▶ _Exercise_: Although the data below holds other lines too, output only those from the line with "Facebook (513, 2471)" up to and including the line with "Bruk av informasjonskapsler (108, 2431)", exactly as they appear.

▶ _Listed entries_:
----

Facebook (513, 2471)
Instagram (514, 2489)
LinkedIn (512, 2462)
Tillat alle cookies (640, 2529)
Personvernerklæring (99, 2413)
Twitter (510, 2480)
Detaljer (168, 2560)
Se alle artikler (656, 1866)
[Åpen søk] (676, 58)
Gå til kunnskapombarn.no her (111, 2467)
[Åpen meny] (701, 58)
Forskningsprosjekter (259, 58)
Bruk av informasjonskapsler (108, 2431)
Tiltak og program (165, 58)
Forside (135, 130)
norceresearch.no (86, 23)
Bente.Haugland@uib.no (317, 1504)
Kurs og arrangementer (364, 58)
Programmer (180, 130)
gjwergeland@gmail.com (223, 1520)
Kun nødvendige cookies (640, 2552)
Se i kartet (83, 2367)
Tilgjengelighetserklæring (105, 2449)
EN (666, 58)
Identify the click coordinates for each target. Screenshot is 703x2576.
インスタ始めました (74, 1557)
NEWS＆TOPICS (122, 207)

----

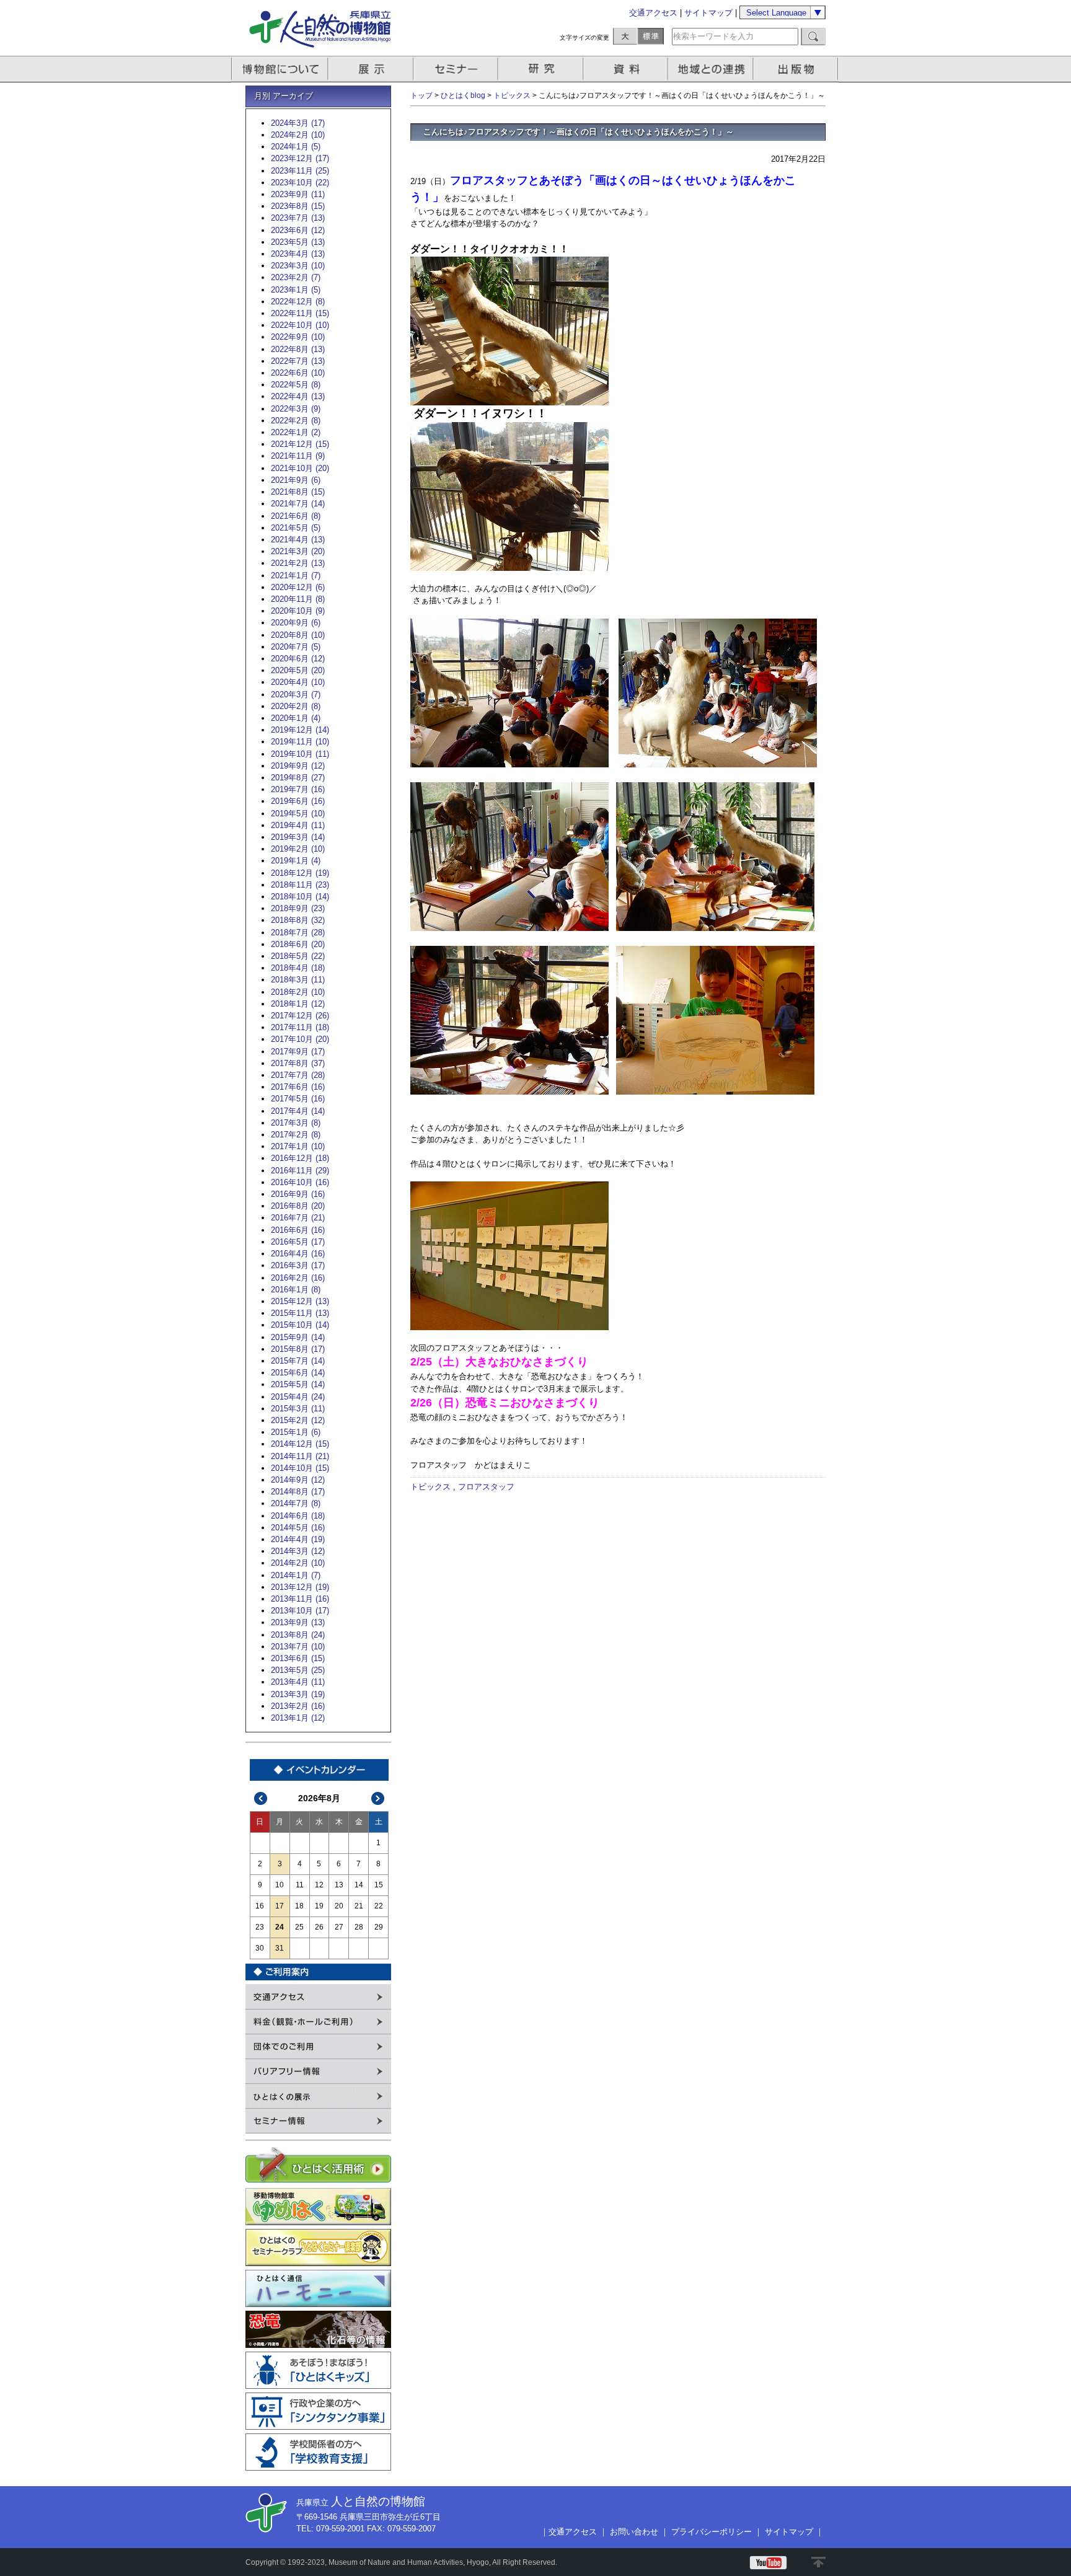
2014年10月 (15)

----

▶ _Answer to this exercise_:
Facebook (513, 2471)
Instagram (514, 2489)
LinkedIn (512, 2462)
Tillat alle cookies (640, 2529)
Personvernerklæring (99, 2413)
Twitter (510, 2480)
Detaljer (168, 2560)
Se alle artikler (656, 1866)
[Åpen søk] (676, 58)
Gå til kunnskapombarn.no her (111, 2467)
[Åpen meny] (701, 58)
Forskningsprosjekter (259, 58)
Bruk av informasjonskapsler (108, 2431)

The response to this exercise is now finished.